What are HPC defects?
From HPCBugBase
The primary purpose of HPCBugBase is to accumulate knowledge about HPC defects.
Contents |
[edit] HPC defects vs. non-HPC defects
The first question is that what differentiates HPC defects from non-HPC ones. The reason we want to make this distinction in the first place is to focus our efforts. We feel that software defects in general have so many different aspects that if we broaden the scope too much, the content would be diffused among a lot of fragmented information. By concentrating on a particular software domain, i.e., HPC, we hope to provide the knowledge that is actually useful to the community.
Therefore, we want to document defects if they would interest the HPC community. Since such a judgment is subjective, we roughly divide software defects into three classes as follows:
- Those which are clearly characteristic to HPC development. Eg., misuse of HPC language features. We consider the defects in this class as HPC defects.

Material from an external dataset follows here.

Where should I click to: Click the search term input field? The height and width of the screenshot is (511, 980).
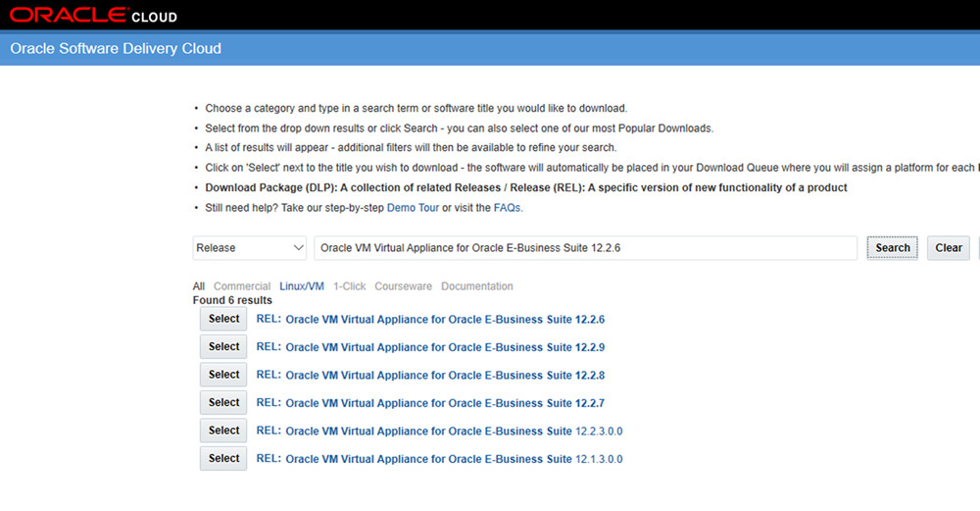[x=584, y=248]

- Those which are clearly seen in any type of software development. Eg., simple syntax errors. We do not consider the defects in this class as HPC defects.
- Those in between. Important in HPC development, but may be seen in other kinds of software. Eg., problems with concurrency. We consider the defects in this class as HPC defects. An emphasis should be put on the aspects strongly related to HPC.
Unfortunately, the above is not a completely objective definition yet. Our current approach is that when we are not sure, we put an example description in the experience base and ask experts' opinion. We will update the definition in the future when we have enough number of such cases to determine which should/should not be considered as HPC defects.
[edit] Generic vs. specific
- HPC generic
- Language specific
- Machine specific
- Compiler specific
- Application specific
[edit] Algorithmic vs. coding
Our observations show that scientists tend to think there is a difference between a defect associated with underlying scientific models and algorithms, and a defect with implementation.
[edit] Correctness vs. performance
When software defects (or bugs) are discussed, one question that often arises is whether a performance problem is a kind of defects. In generic programming, a program that runs slowly but returns a right output is usually not considered as defective; it may not be optimized, but it's a correct program. In HPC, however, speed is a critical factor. Scientist's primary interest is to obtain a scientific result within the resource allocated. If a program is too slow, or doesn't scale to a large number of processors, they have to reduce the size of the problem, or in the worst case, they have give up.
Since the criteria for whether a program is "fast enough" depend on various context variables, providing a clear definition of performance defects is a difficult task. Intuitively, we consider a program contains a performance defect when a simple alternative solution is known to improve the execution speed significantly. Such a solution can be the use of different language features, restructuring of data, or even the replacement of the algorithm if that is relatively trivial.